Mathematica returns it unevaluated... I expect the solution to be

f[x,y,z] -> C[1][x] + C[2][y] + C[3][z]


Any idea what I can try?

Thanks!

Update:

We can differentiate a third time:

DSolve[{D[f[x, y, z], x, y, z] == 0}, f[x, y, z], {x, y, z}]


and then Mathematica gives the following answer:

f[x, y, z] -> C[1][y, z] + C[2][x, z] + C[3][x, y]


Maybe this can be somehow combined with the answer by bbgodfrey to give the correct answer for the system above?
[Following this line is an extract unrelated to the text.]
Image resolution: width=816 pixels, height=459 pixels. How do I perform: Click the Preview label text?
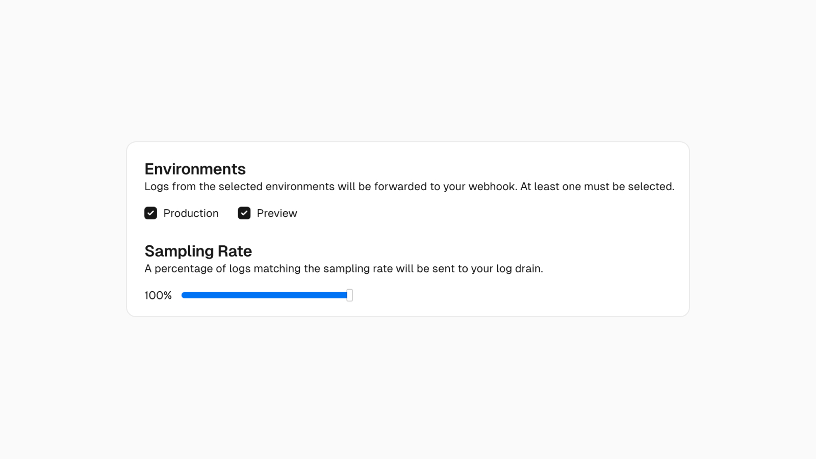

• Trying to solve the simpler DSolve[{D[f[x, y, z], x, y] == 0, D[f[x, y, z], x, z] == 0}, f[x, y, z], {x, y, z}] leaks an internal error and returns a manifestly wrong answer, {{f[x, y, z] -> C[1][y, z] + Inactive[Integrate][C[1][K[2]], {K[2], 1, x}]}}. – bbgodfrey Sep 19 '20 at 13:48
• This nonstandard system is not so simple since Maple produces a non-optimal answer $$f \left( x,y,z \right) ={\it _F6} \left( x \right) +{\it _F5} \left( z \right) +{\it _F4} \left( y \right) +{\it _F3} \left( z \right).$$ – user64494 Sep 19 '20 at 14:20

The comment by user64494 suggested to me the following

sxy = Flatten@DSolve[{D[f[x, y, z], x, y] == 0}, f[x, y, z], {x, y, z}] /.
C[n_][z][v_] -> d[n][v, z];
sxz = Flatten@DSolve[{D[d[1][x, z], x, z] == 0}, d[1][x, z], {x, z}] /. C -> c;
syz = Flatten@DSolve[{D[d[2][y, z], y, z] == 0}, d[2][y, z], {y, z}] /. C -> b;
sxy /. sxz /. syz
(* {f[x, y, z] -> b[1][y] + b[2][z] + c[1][x] + c[2][z]} *)


Not at all satisfying but perhaps useful in some circumstances.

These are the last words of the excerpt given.